▶ [YOUR ASSIGNMENT] Leaving out the pictures, please reproduce exactly and only the lines from the one that contains "Task: Click the Chrome icon in taskbar" through the last line below.

[Screenshot grounding data]
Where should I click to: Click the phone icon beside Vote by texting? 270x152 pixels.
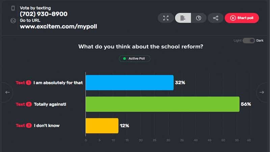(x=13, y=8)
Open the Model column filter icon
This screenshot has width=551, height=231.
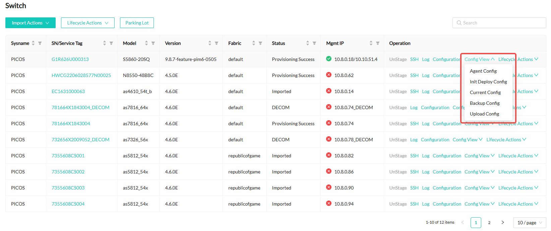point(153,43)
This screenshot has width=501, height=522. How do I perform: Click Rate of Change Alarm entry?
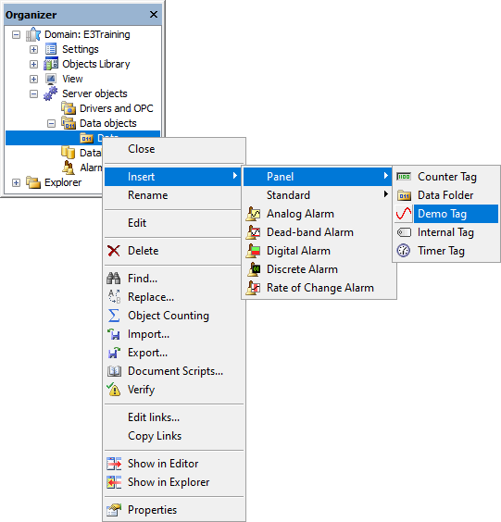pyautogui.click(x=319, y=288)
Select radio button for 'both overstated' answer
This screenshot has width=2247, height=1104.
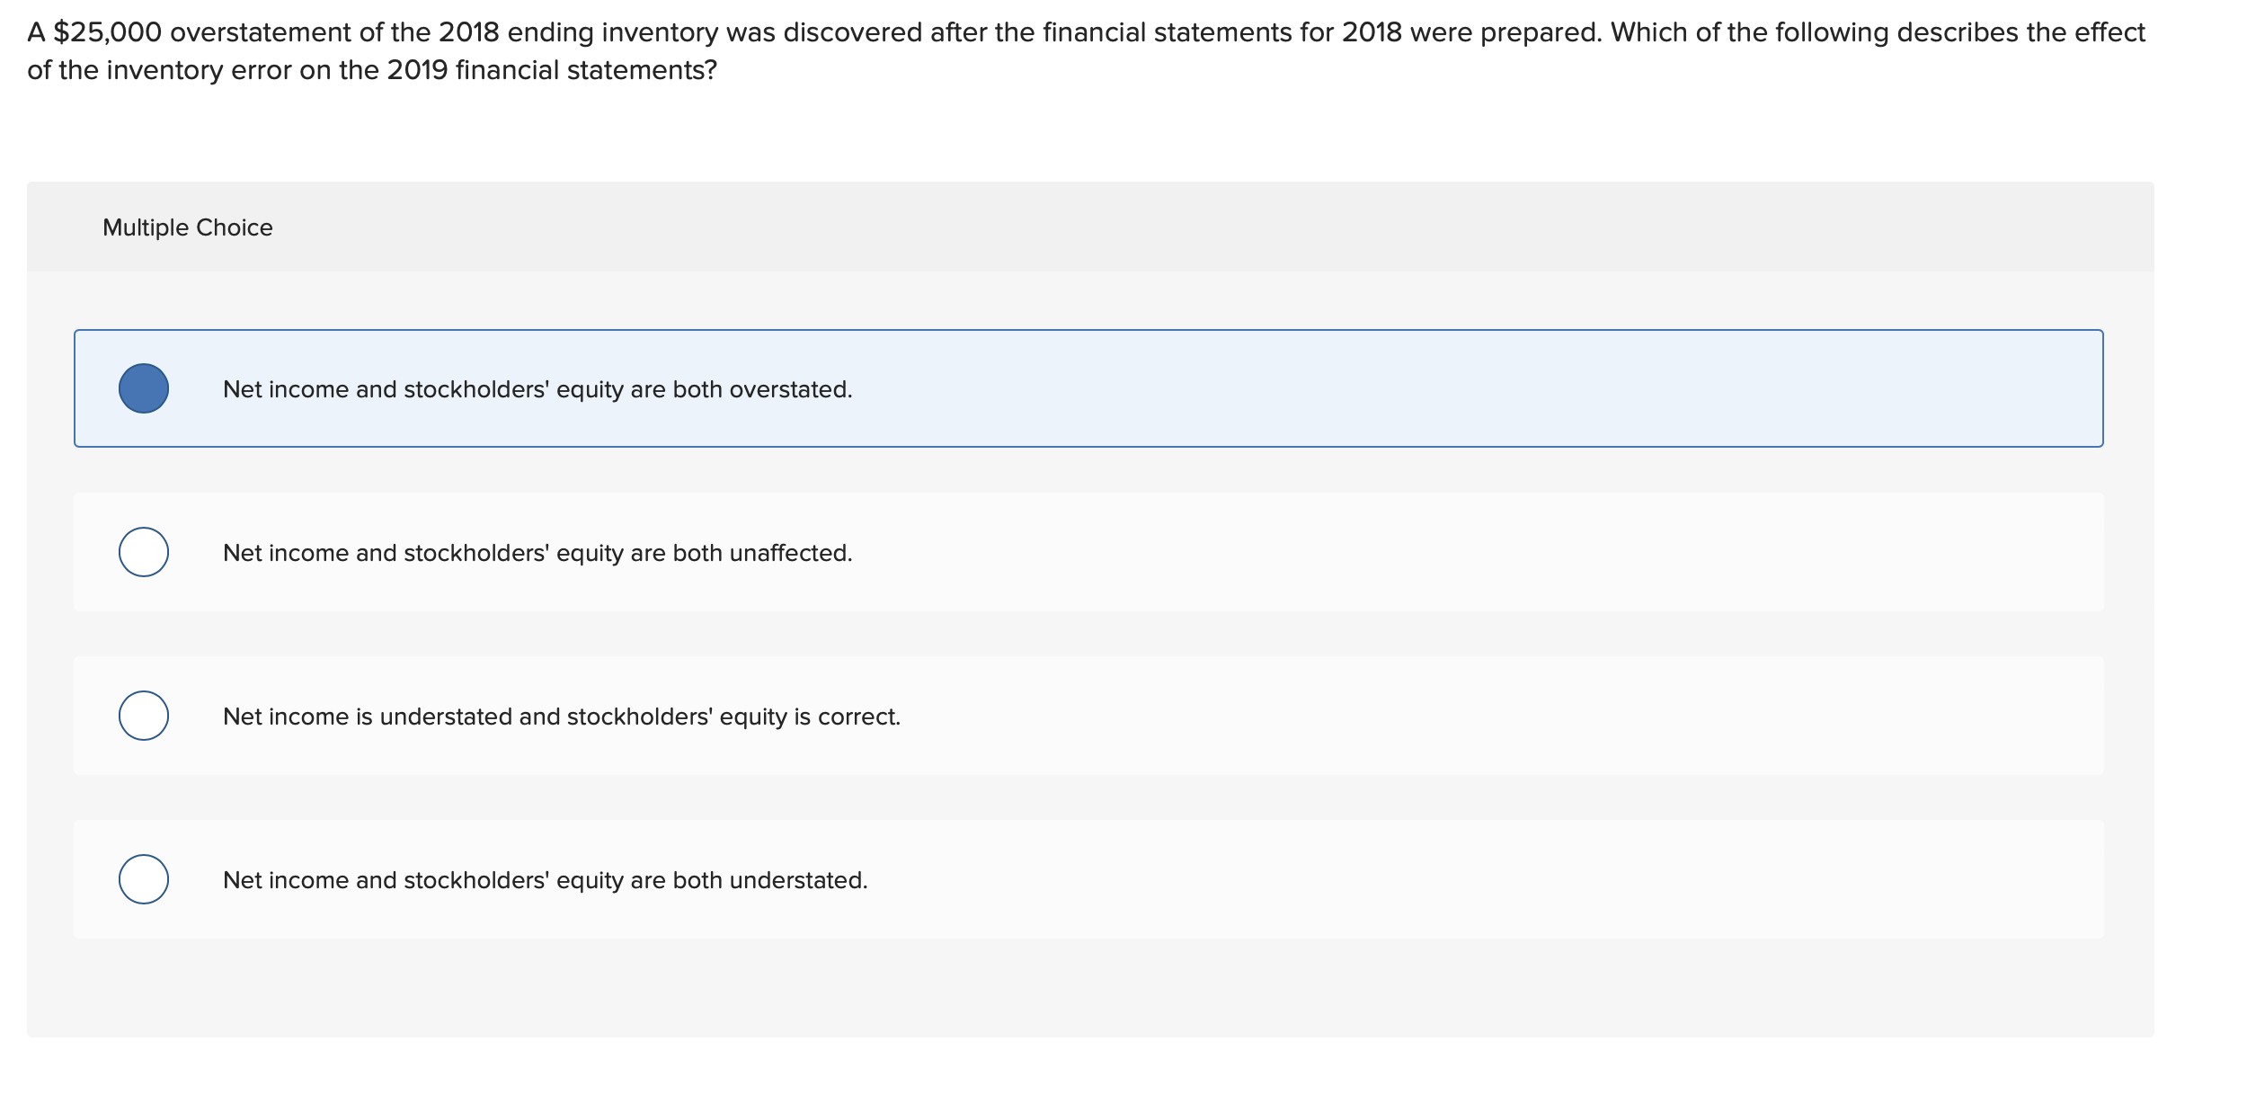coord(144,388)
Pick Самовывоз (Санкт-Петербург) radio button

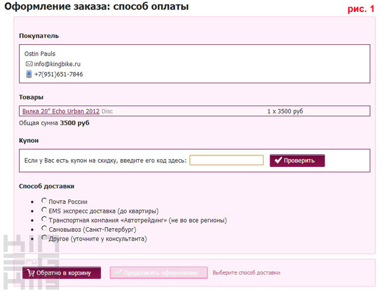[44, 228]
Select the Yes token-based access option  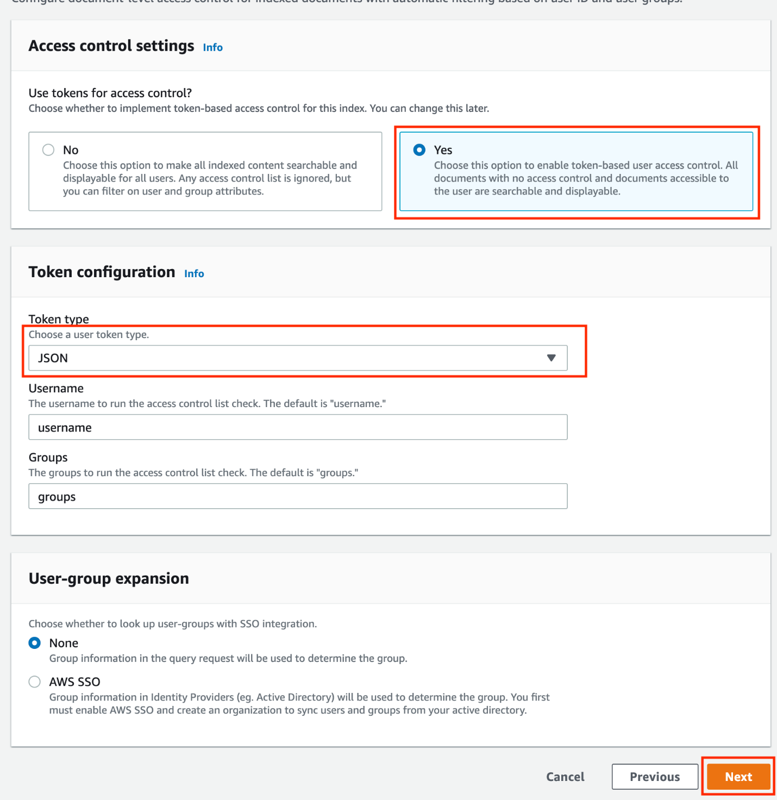click(x=419, y=150)
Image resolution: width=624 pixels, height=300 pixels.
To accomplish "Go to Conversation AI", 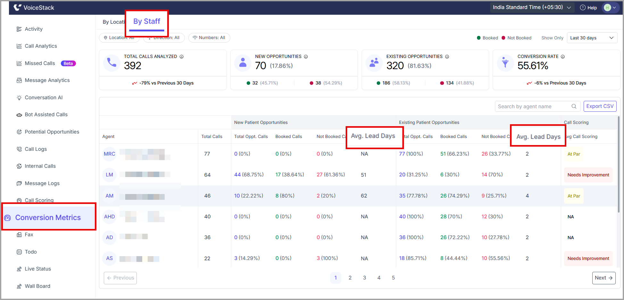I will (40, 98).
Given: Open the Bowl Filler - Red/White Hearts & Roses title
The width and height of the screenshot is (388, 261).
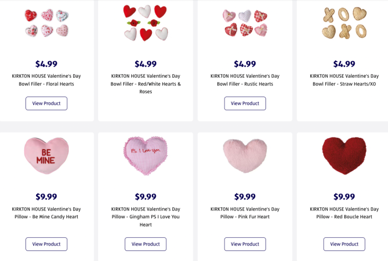Looking at the screenshot, I should click(146, 84).
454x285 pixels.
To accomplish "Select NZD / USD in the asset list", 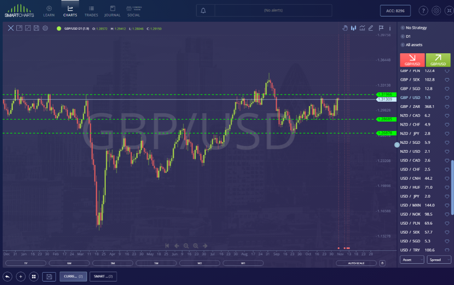I will pos(410,151).
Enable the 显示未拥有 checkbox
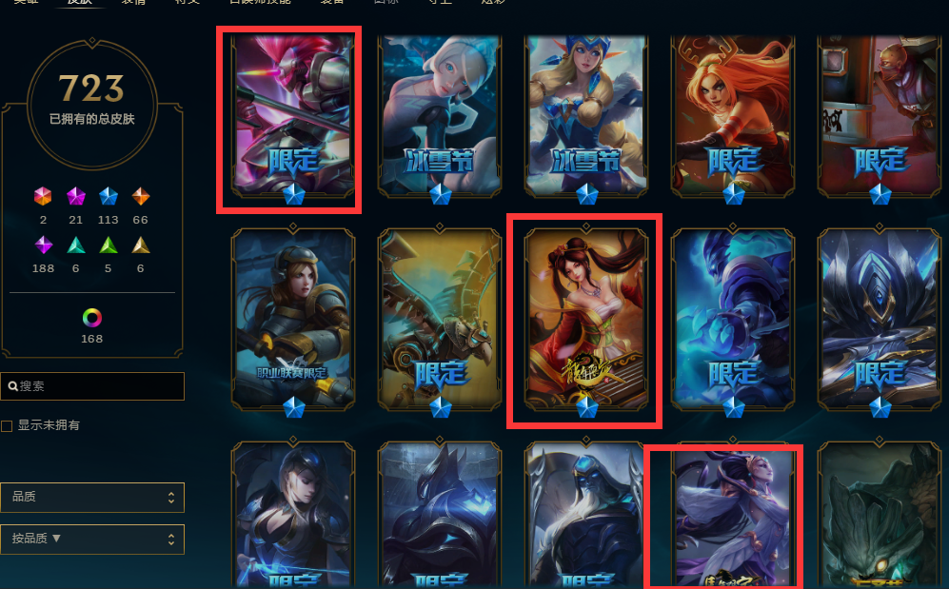 tap(7, 426)
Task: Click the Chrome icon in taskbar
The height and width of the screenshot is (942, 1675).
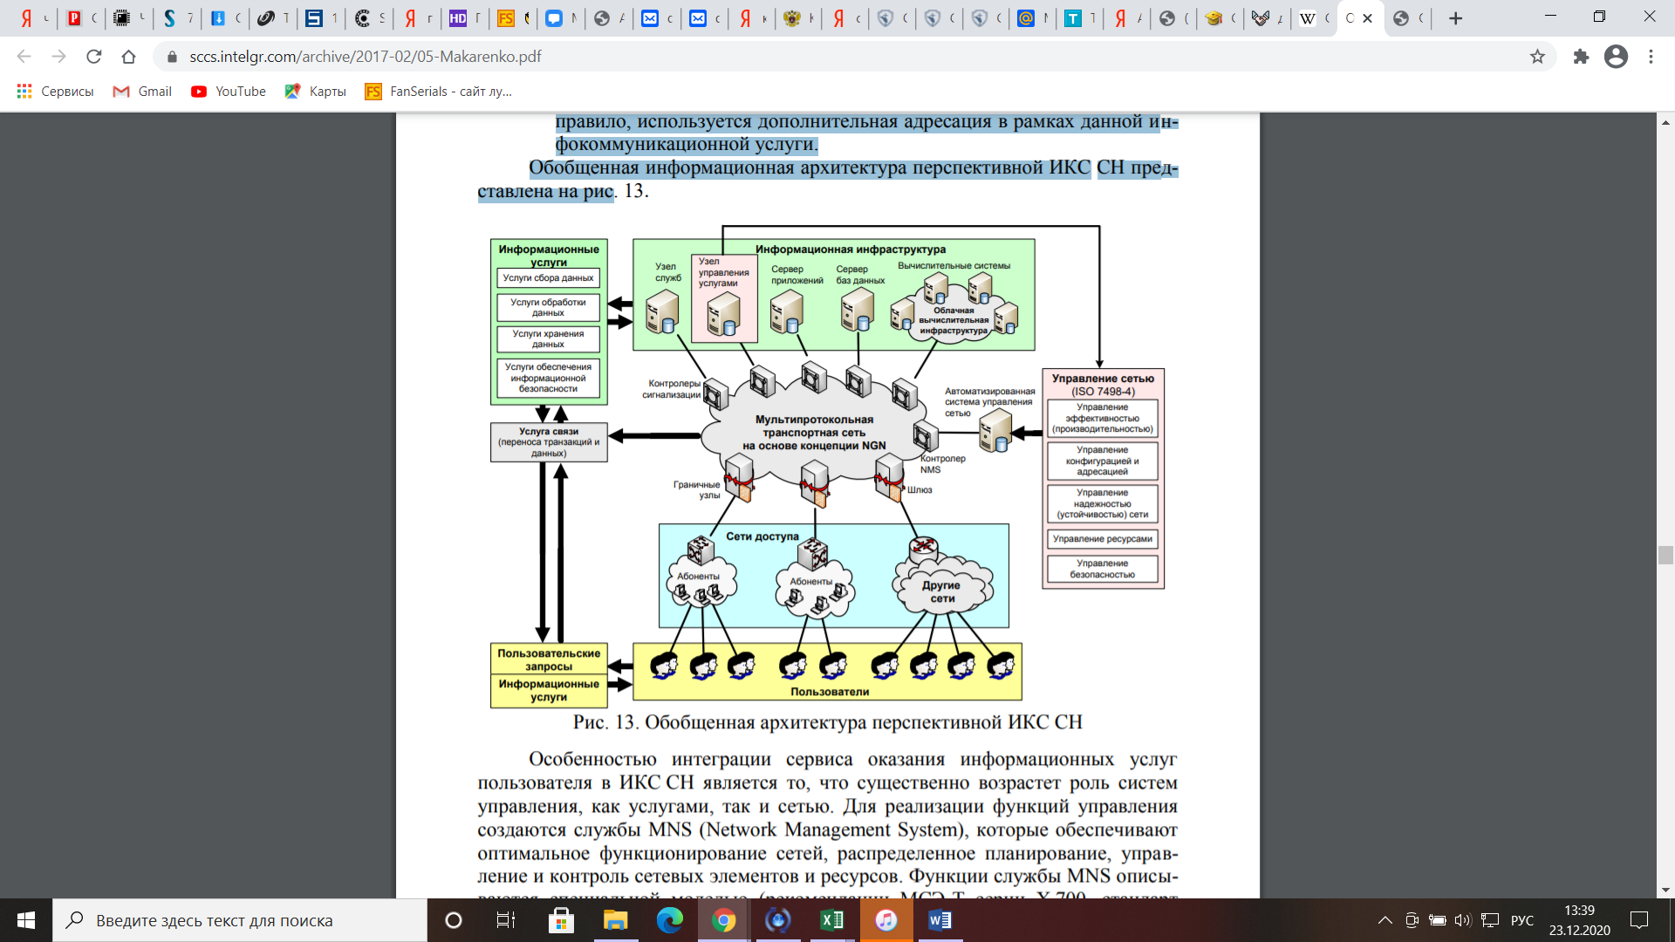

▶ [ANSWER TO THIS PROBLEM]
Task: Click the Chrome icon in taskbar
The height and width of the screenshot is (942, 1675).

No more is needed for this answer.